— START OF Document section —

STRAWBERRY RESERVOIR, Utah -- A bear that had been raiding fridges and coolers at Strawberry Reservoir and caused the closure of a campground was captured by wildlife officials and relocated in a remote area of central Utah Friday as cameras rolled.
Scott Root of the Utah Division of Wildlife Resources said the bear was captured Friday morning in a "culvert trap", which is a method that does not harm the bear.
The animal had not shown any signs of aggression, so officials classified it as a "level one" bear and released it into the wild in a remote location away from campgrounds, buildings and livestock. The location is "about 2 or 3 hours south" of where the bear was captured, according to the DWR.
Officials spray painted the bear with orange paint for identification purposes in case the bear causes any more issues in the area in the future. The animal is estimated to be between 2 and 3 years old, and the sex of the bear was not determined.
Aspen Grove Campground had been closed Thursday due to the presence of the bear. Root said the incident is a good reminder to those who venture outdoors to keep their campsites clean.

— END OF Document section —

What this exercise asks:
a – Reproduce the passage of the Strawberry Reservoir bear article starting at "Scott Root of" and ending at "harm the bear.".
b – In the Strawberry Reservoir bear article, what kind of trap was used to capture the bear?
c – Write the next portion of the Strawberry Reservoir bear article, picking up after its final sentence.

— START OF Information supplied —

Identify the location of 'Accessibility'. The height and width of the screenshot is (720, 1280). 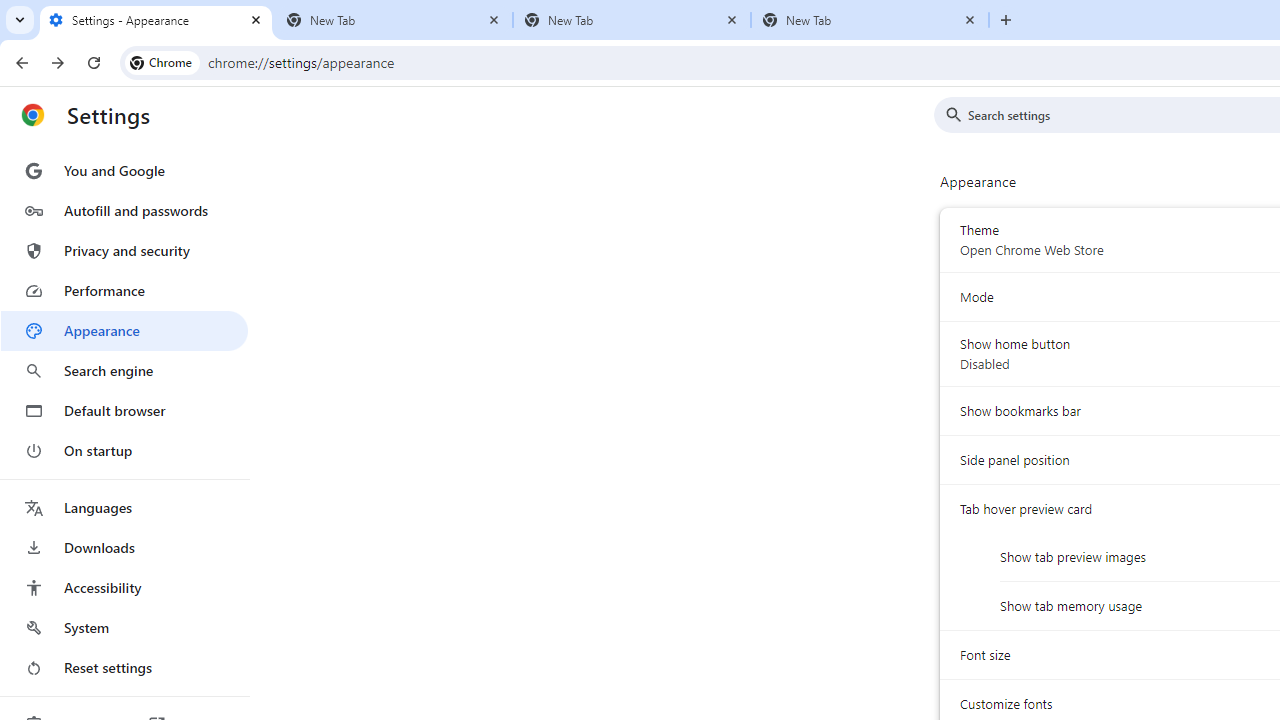
(123, 586).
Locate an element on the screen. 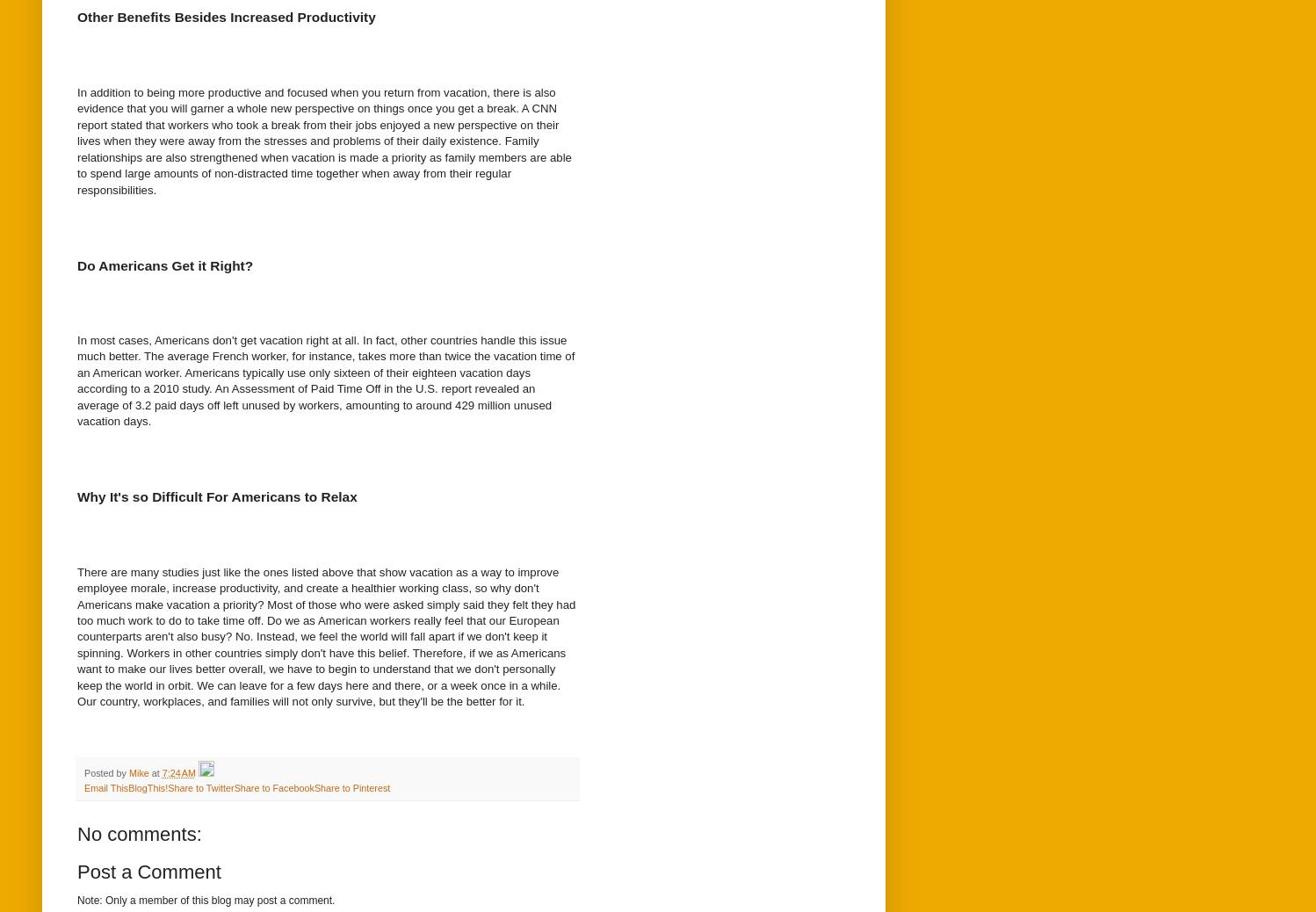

— END OF Information supplied —

Outputs:
a –
Scott Root of the Utah Division of Wildlife Resources said the bear was captured Friday morning in a "culvert trap", which is a method that does not harm the bear.

b – A culvert trap.

c –
Wild Aware Utah is an awareness program that runs a website to educate Utahns about what to do when encountering various animals, from those that are a nuisance to others that are dangerous. Click here for safety tips and information about bears, and visit their main page for much more information about staying safe while recreating in the great outdoors.
The site provides the following bullet points regarding bear safety:
- Maintain a bear-safe campsite
- Store food, drinks and scented items securely (in your vehicle, a bear-safe container or tree—never in your tent)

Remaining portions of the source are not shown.